Le Direktør ? Oh, une adaptation d’un film, comme c’est original ! Je me souviens, il y a très longtemps, d’une interview de Jodie Foster dans laquelle elle évoquait les nouvelles pistes d’adaptation au cinéma comme les chansons (prochainement dans les salles obscures : « Je danse le mia » coscénarisé par Michael Youn). Bientôt, au théâtre, l’adaptation par votre serviteur de cette chanson – .

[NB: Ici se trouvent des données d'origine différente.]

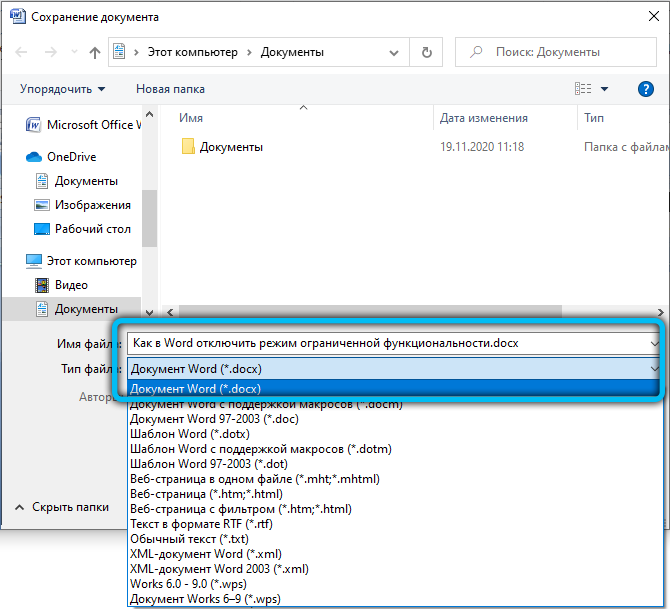
Task: Select Рабочий стол in sidebar
Action: 92,229
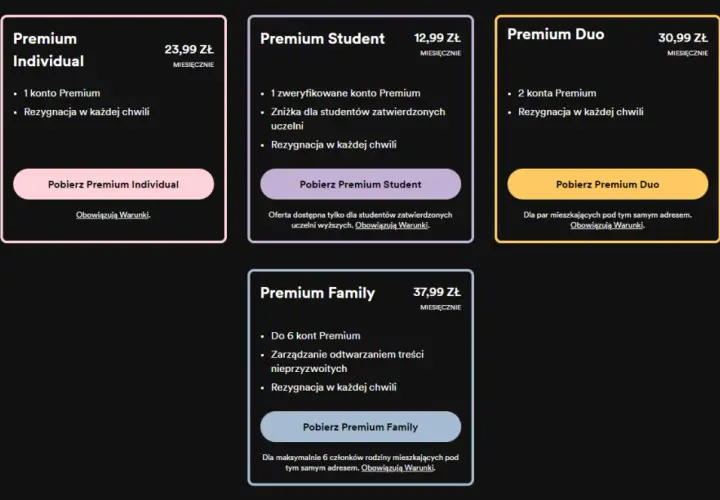Screen dimensions: 720x500
Task: Open Obowiązują Warunki link under Premium Individual
Action: click(x=112, y=214)
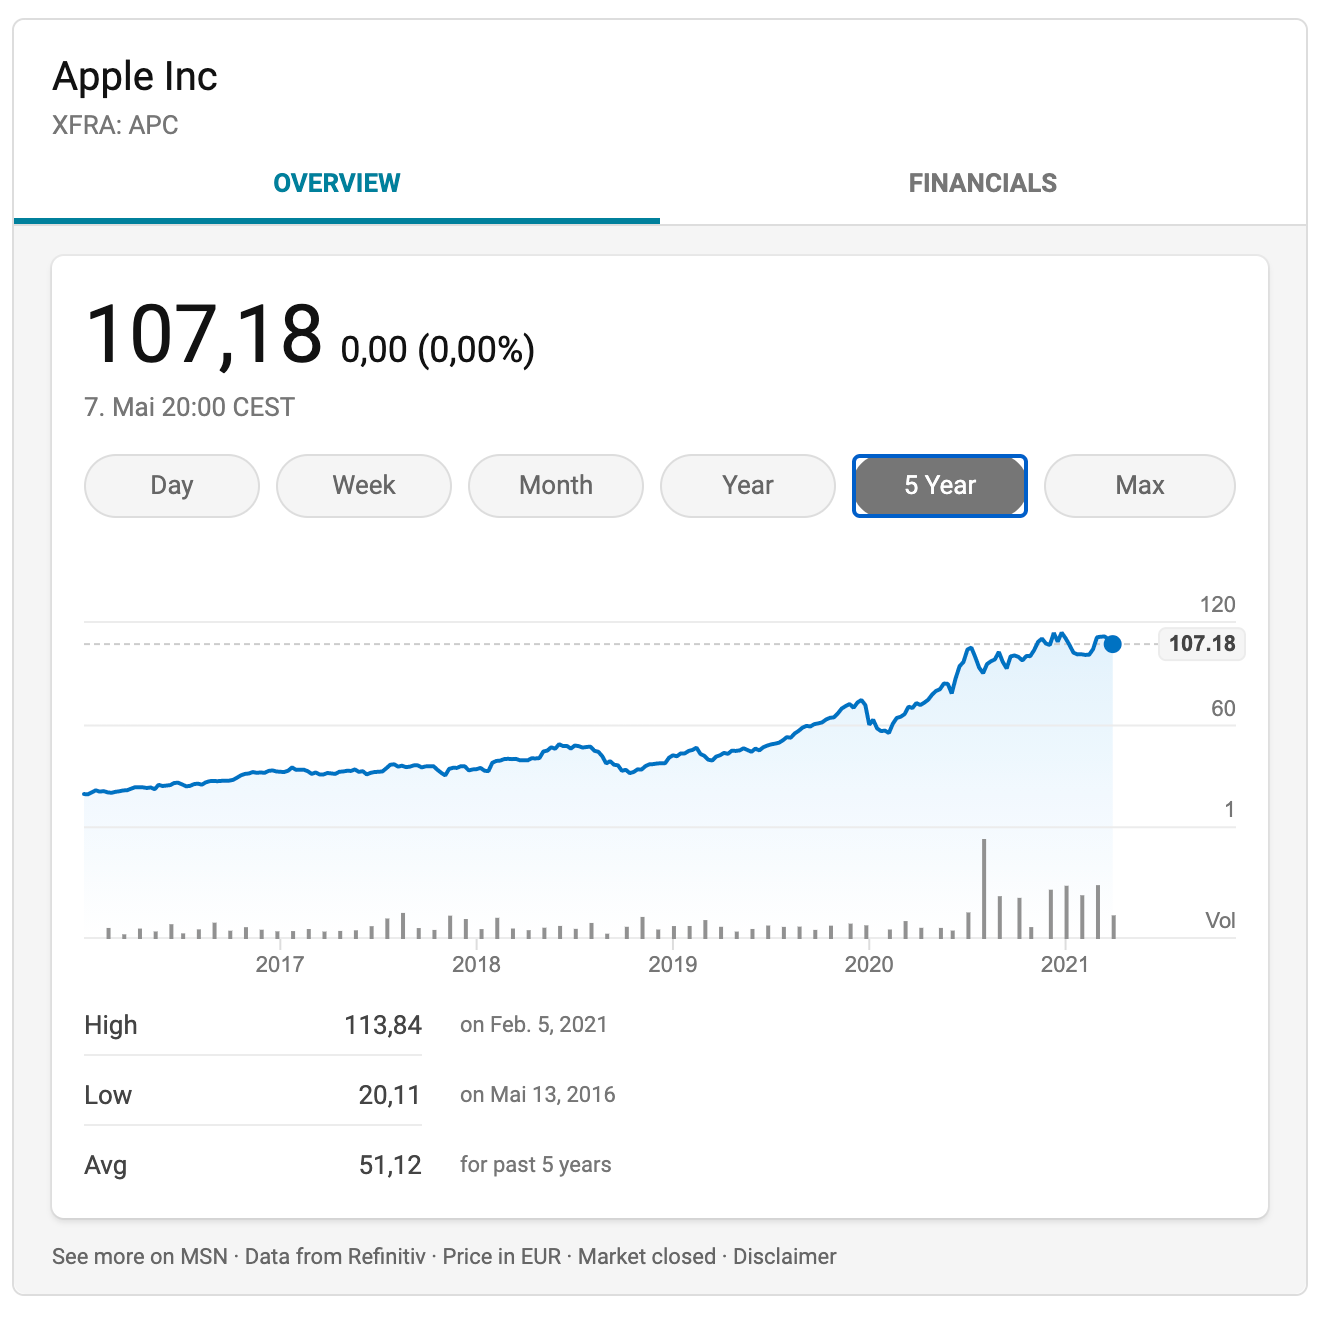The image size is (1328, 1318).
Task: Select the Week time range
Action: tap(364, 486)
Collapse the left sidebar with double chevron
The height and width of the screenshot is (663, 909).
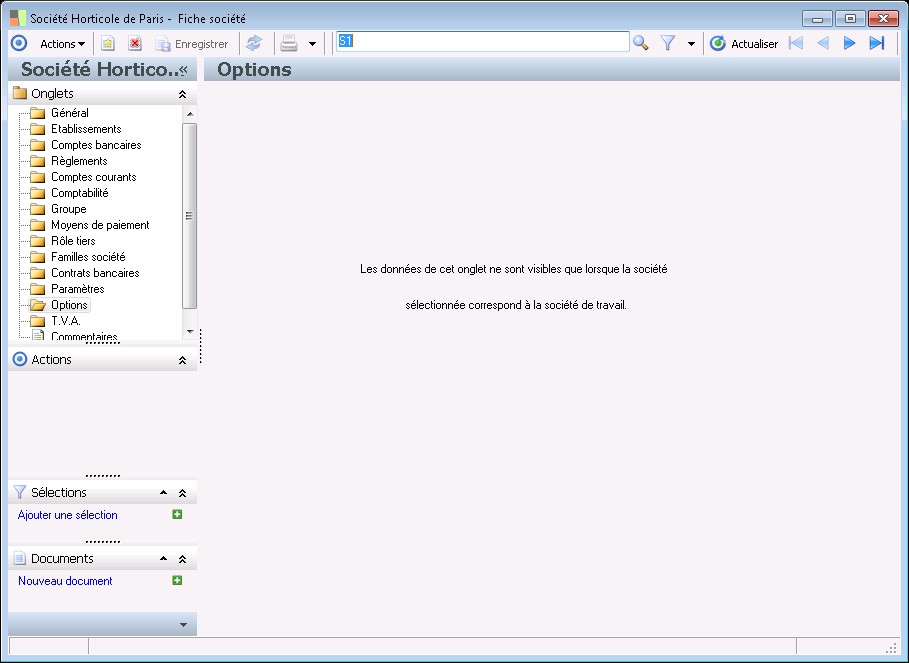(x=183, y=69)
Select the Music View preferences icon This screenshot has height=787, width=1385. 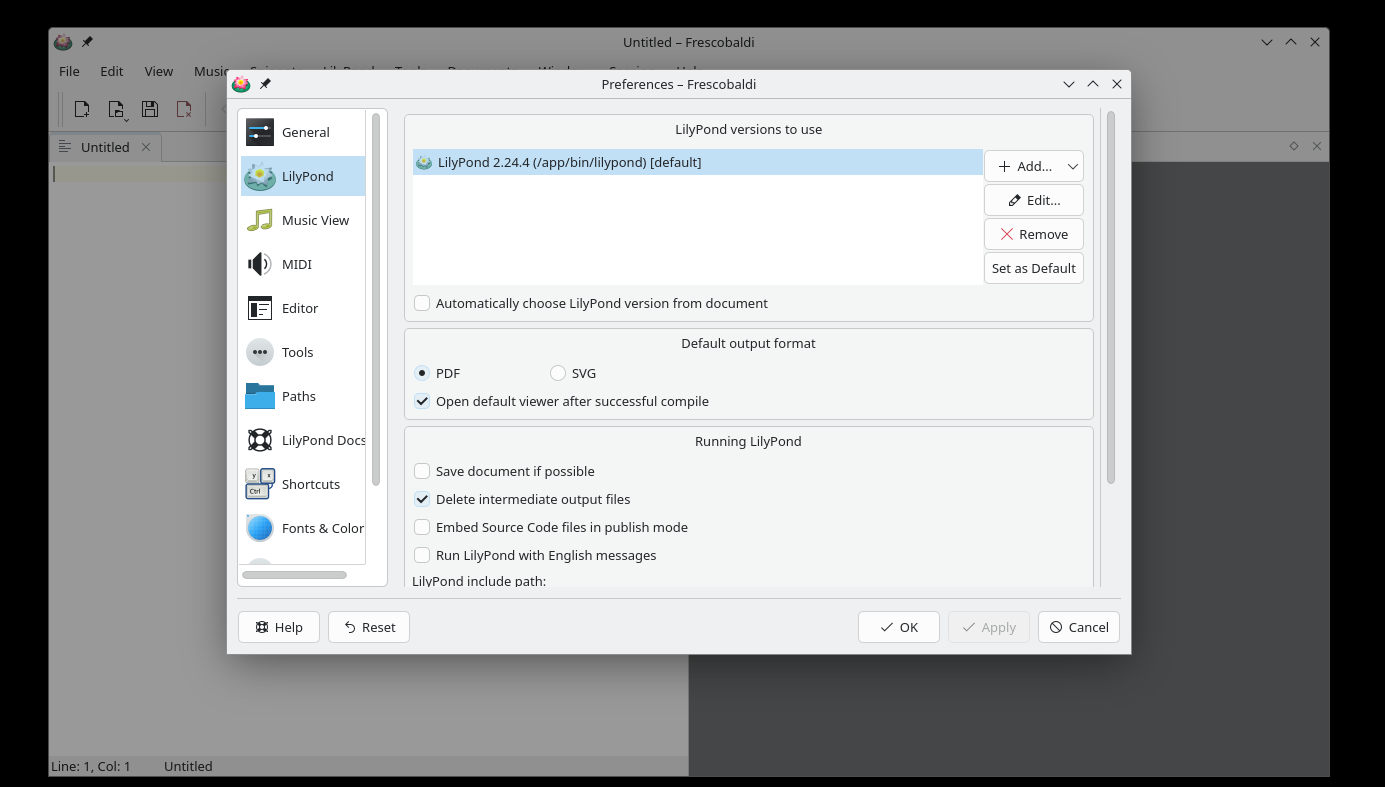point(260,220)
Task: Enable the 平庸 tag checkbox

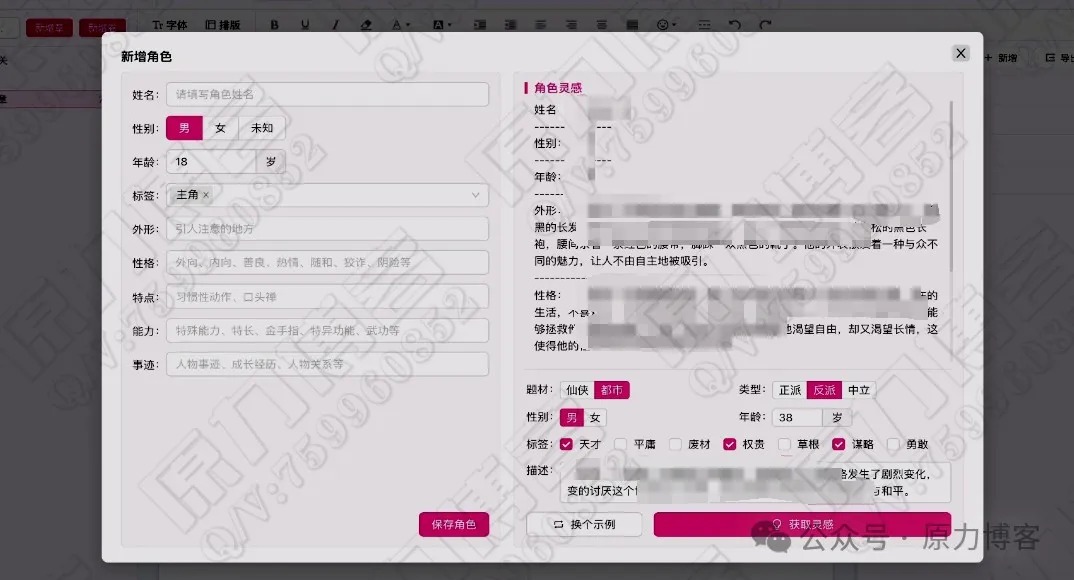Action: [620, 444]
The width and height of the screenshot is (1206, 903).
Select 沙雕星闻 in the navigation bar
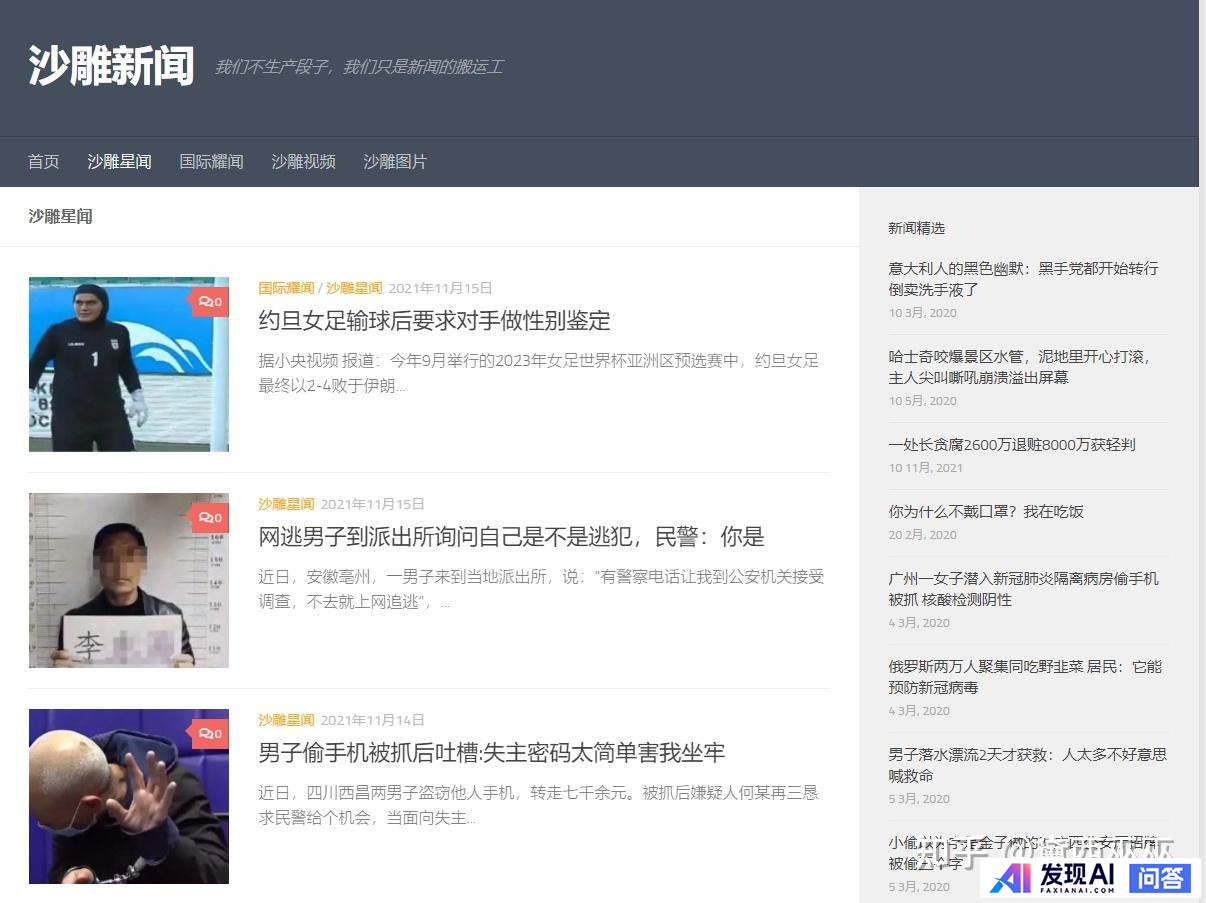(x=119, y=161)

(de quoi ça parle en vrai)

« Ravn dirige une entreprise de nouvelles technologies. Trop lâche pour assumer ses décisions impopulaires, il se fait passer pour un simple salarié et invente de toutes pièces l’existence d’un « Directeur de tout » exerçant aux États-Unis. Lorsqu’il faut vendre l’entreprise, puis licencier ses salariés, il ne reste plus à Ravn qu’à engager un comédien qui incarnera ce directeur imaginaire. Prenant malheureusement son rôle trop au sérieux, le jeune comédien décide vite de s’affranchir, précipitant les employés dans une série de quiproquos improbables. » (source : ici)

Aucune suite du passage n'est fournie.